==== TEXTO PROPORCIONADO

Por Natalia Quiero Sanz
Olas de calor, megasequías, inundaciones, incendios forestales, destrucción de ecosistemas, pérdida de biodiversidad, crisis hídrica, floraciones algales nocivas, colapso pesquero, catástrofes sociales, cambio climático. Huir, luchar, actuar para sobrevivir, contribuir a la solución. O, por el contrario, agobiarse, paralizarse, exponerse al riesgo inminente, esperar el fin.
La ansiedad es una emoción inherente a la naturaleza humana, un mecanismo evolutivo clave para la supervivencia. Aparece como respuesta ante situaciones de amenaza o estrés, activando un estado de alerta que nos permite anticiparnos y reaccionar. En su justa medida, es una herramienta valiosa, pero cuando se intensifica de forma descontrolada o prolongada, puede afectar la salud mental y la calidad de vida, llegando incluso a convertirse en un trastorno que requiere tratamiento.

========
==== MATERIAL

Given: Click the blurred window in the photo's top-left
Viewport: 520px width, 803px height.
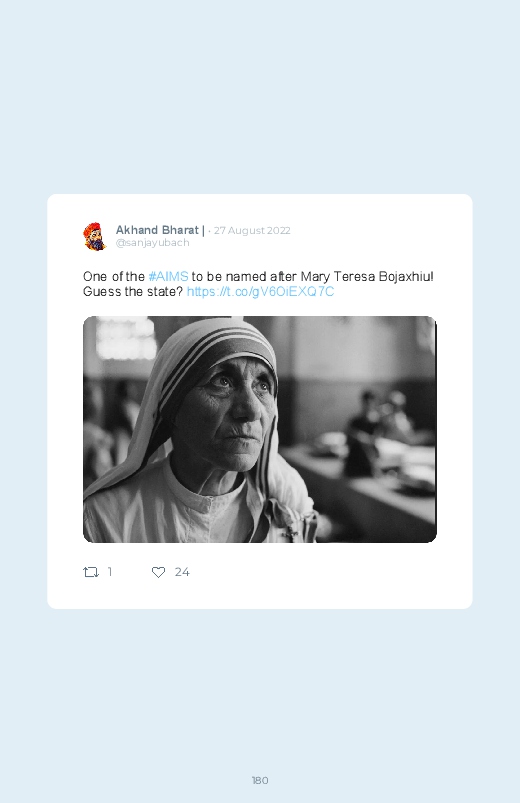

========

→ **PARTES DEL EJERCICIO**:
1/ Reproduzca el fragmento del texto sobre la ansiedad que comienza en "Por Natalia Quiero" y termina en "que requiere tratamiento.".
2/ Según el texto sobre la ansiedad, ¿qué activa la ansiedad cuando aparece como respuesta ante situaciones de amenaza o estrés?
3/ Prosiga el texto sobre la ansiedad a partir del punto en que se detiene.
Los datos anteriores constituyen un material independiente del texto.

→ **RESPUESTAS DEL EJERCICIO**:
1/
Por Natalia Quiero Sanz
Olas de calor, megasequías, inundaciones, incendios forestales, destrucción de ecosistemas, pérdida de biodiversidad, crisis hídrica, floraciones algales nocivas, colapso pesquero, catástrofes sociales, cambio climático. Huir, luchar, actuar para sobrevivir, contribuir a la solución. O, por el contrario, agobiarse, paralizarse, exponerse al riesgo inminente, esperar el fin.
La ansiedad es una emoción inherente a la naturaleza humana, un mecanismo evolutivo clave para la supervivencia. Aparece como respuesta ante situaciones de amenaza o estrés, activando un estado de alerta que nos permite anticiparnos y reaccionar. En su justa medida, es una herramienta valiosa, pero cuando se intensifica de forma descontrolada o prolongada, puede afectar la salud mental y la calidad de vida, llegando incluso a convertirse en un trastorno que requiere tratamiento.

2/ Un estado de alerta que nos permite anticiparnos y reaccionar.

3/
Muchas personas experimentan ansiedad ante la crítica situación del planeta. El cambio climático, la contaminación y la degradación ambiental generan un profundo malestar, hasta el punto de que este fenómeno ha sido nombrado «ecoansiedad». El término, acuñado en 2017 por la Asociación Americana de Psicología, se define como un «miedo crónico a la fatalidad medioambiental». Y, al igual que cualquier otra forma de ansiedad, puede impulsar a la acción o, por el contrario, llevar a la parálisis.
Por eso preocupa y ocupa a integrantes del COPAS Coastal. Quienes son conscientes de cómo la ecoansiedad puede afectar tanto a investigadores como al público general. Sin embargo, también saben que, si se gestiona adecuadamente, puede convertirse en un motor de cambio. A través de la investigación, la divulgación científica y la educación ambiental, buscan transformar la angustia en acción. Así lo han experimentado Fabián Tapia, subdirector del centro; la investigadora principal Verónica Molina; Paúl Gómez, coordinador de la unidad de divulgación y educación científica; y la becaria del centro, Camila Sola Hidalgo.


Más información, más vulnerabilidad
El grupo coincide en que la ecoansiedad se experimenta de manera personal y en distintos niveles de intensidad. Puede manifestarse como culpa, preocupación, desánimo, rabia, tristeza, agotamiento, miedo o desaliento, impulsando tanto a la acción como a la inacción.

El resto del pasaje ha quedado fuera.